Tilda, die Icherzählerin, studiert Mathematik, schreibt gerade ihre Masterarbeit, verdient sich nebenbei Geld an der Kasse eines Supermarktes, möchte gerne eine Promotionsmöglichkeit an einer Berliner Universität wahrnehmen, traut sich aber nicht, das entschieden durchzuziehen, weil sie für ihre kleine Schwester Ida die Mutter ersetzt.

Diese Ida ist im Roman die einzige, die eine wirkliche Entwicklung durchlebt. Sie ist zu Beginn eine furchtsame, angstbesetzte kleine Person und wird zu einem Mädchen, das Freundschaften schließen kann, sich öffnen und behaupten kann. Und der man, nein, konkret Tilda,  nun zutrauen kann, mit der schwierigen Mutter umgehen zu können. 

Ehrlich gesagt, ist dieser Debütroman zusammengestrickt aus Fäden, die alle eine bestimmte Herkunft und Absicht haben: eine Heldin, die nicht kann, wie sie will, weil sie sich für eine andere, die kleine Schwester notfalls aufopfert, damit diese eine Chance für ein besseres Leben hat, als es die Situation mit dieser Mutter, die zwar 15mal mit dem Trinken, was ein Saufen ist, aufhören will, und auch mindestens 13mal das ganz ernsthaft meint, aber einfach keine Stabilität für ein kleines Kind aufbringen kann.

Damit daraus eine Geschichte wird, muß sich die Situation ändern. Da eine Alkoholikerin nicht auf einen Schlag ihre Sucht bewältigen kann, kann die Veränderung nur in und mit der kleinen Ida geschehen, die im Lauf der Geschichte ihre Ängste bewältigen lernt, Kontakte zu anderen aufnimmt und eine Selbständigkeit entwickelt, daß Tilda ruhigen Gewissens nach Berlin gehen kann. Schließlich hatte Tilda, das denkt sich die Leserin, ja auch die Kurve gekriegt und trotz fehlender Mutter, nein, schlimmer, Fehlen wäre ja noch gegangen, aber hier geht es ja um die immense psychische und physische Belastung durch die ständig betrunkene Mutter, die man wie ein Kind versorgen muß.

(BEREITGESTELLTES MATERIAL)

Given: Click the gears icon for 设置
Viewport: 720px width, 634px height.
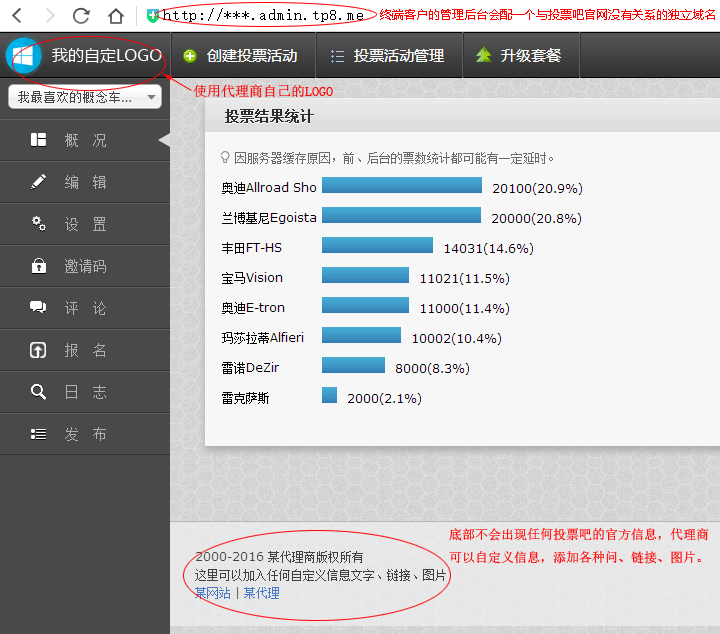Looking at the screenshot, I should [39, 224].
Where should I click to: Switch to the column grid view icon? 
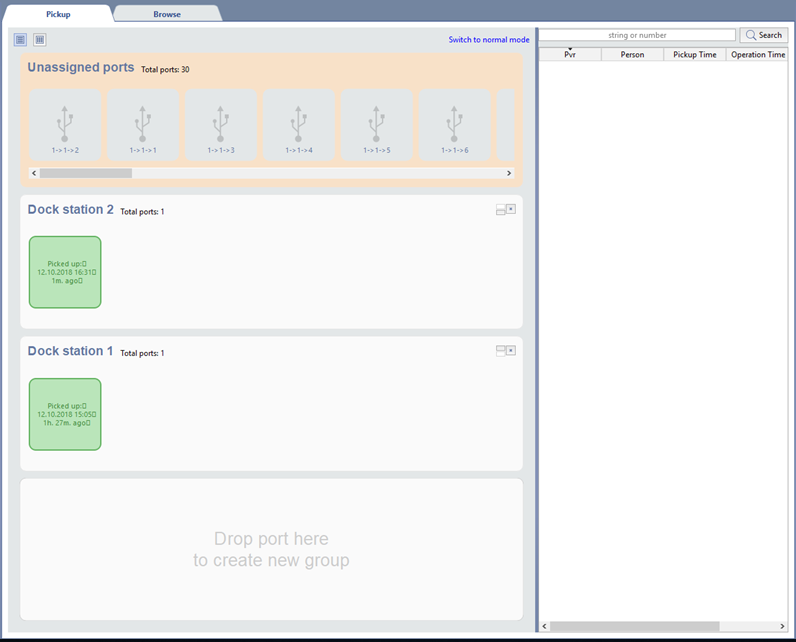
==
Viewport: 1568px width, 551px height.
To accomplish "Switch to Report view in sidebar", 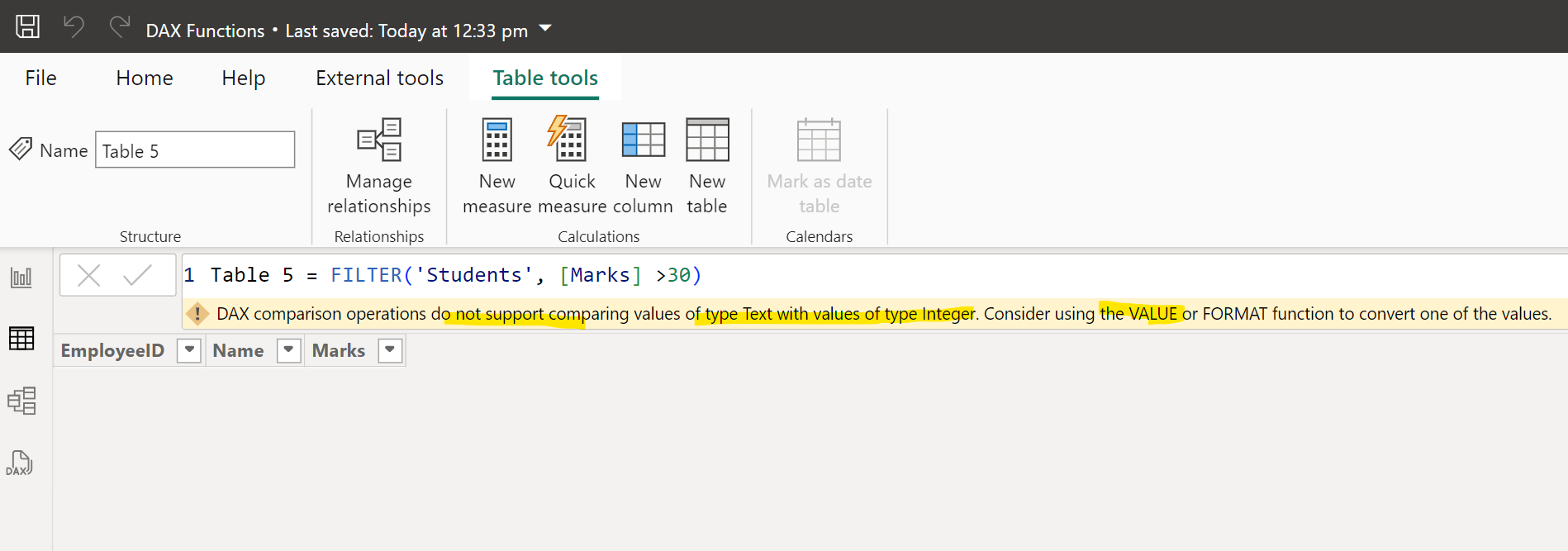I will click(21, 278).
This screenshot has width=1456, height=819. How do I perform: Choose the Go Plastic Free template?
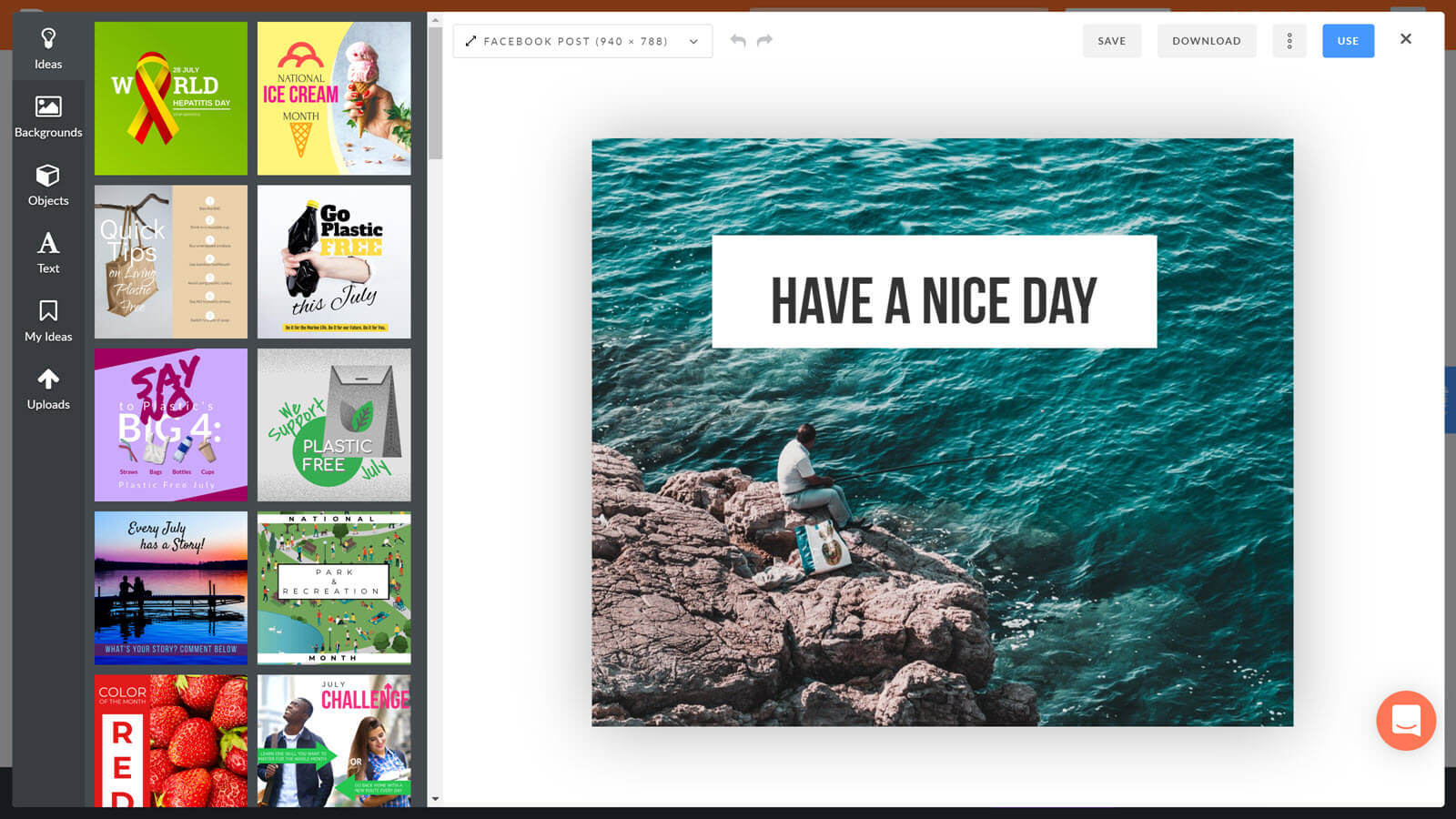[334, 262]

(AUFGABE 1) Gib die Datensätze von der Zeile mit "Given: Click the gears icon for 设置" bis zur Zeile mit "Where should I" noch einmal genau wieder, beide Zeilen eingeschlossen. Lass dabei die Bilder weg.
(AUFGABE 2) Schreib die Buchbesprechung über Tilda und ihre kleine Schwester Ida nach ihrem letzten Satz weiter.

(ANTWORT 1)
Given: Click the gears icon for 设置
Viewport: 720px width, 634px height.
Looking at the screenshot, I should [39, 224].
Where should I click to: Switch to the column grid view icon? 

(ANTWORT 2)
Das wäre aber immer noch eine eingleisige Geschichte, wenn bei einem großen Mädchen, die ja eigentlich schon eine junge Frau ist, nicht auch die Liebe eine Rolle spielte. Aber nicht platt, einfach so, sondern mit viel Tragik und emotionalem Hintergrund, denn eigentlich war Tilda mit dem jüngeren Bruder von Viktor befreundet, doch starb der mit den Eltern auf der Urlaubsfahrt in die jugoslawische Heimat.
Das ist – bleiben wir beim Stricken – grobgestrickt der Handlungsfaden, den die Autorin dann mit vielen Dialogen füllt, die auch deshalb so viele werden, weil öfter Redundantes ausgetauscht wird. Es paßt halt alles zu gut ins Konzept des Romans. Die Menschen in ihm verhalten sich so, daß die angestrebte Handlung, daß Tilda in Berlin ihre Dissertation schreibt, möglich wird und trotzdem in ihrem Leben nun auch die Liebe zu einem Jungen, einem Mann möglich wird.

„Ehrlich gesagt“, schrieb ich oben, ehrlich gesagt, ist das ein Armutszeugnis für 950 unabhängige Verlage ein derart durchschaubar konstruiertes Buch als Roman des Jahres auszuwählen. Die Autorin wird sicher weitere Publikumserfolge haben, aber eine ernstzunehmende Schriftstellerin wird sie auf diesem Weg nicht.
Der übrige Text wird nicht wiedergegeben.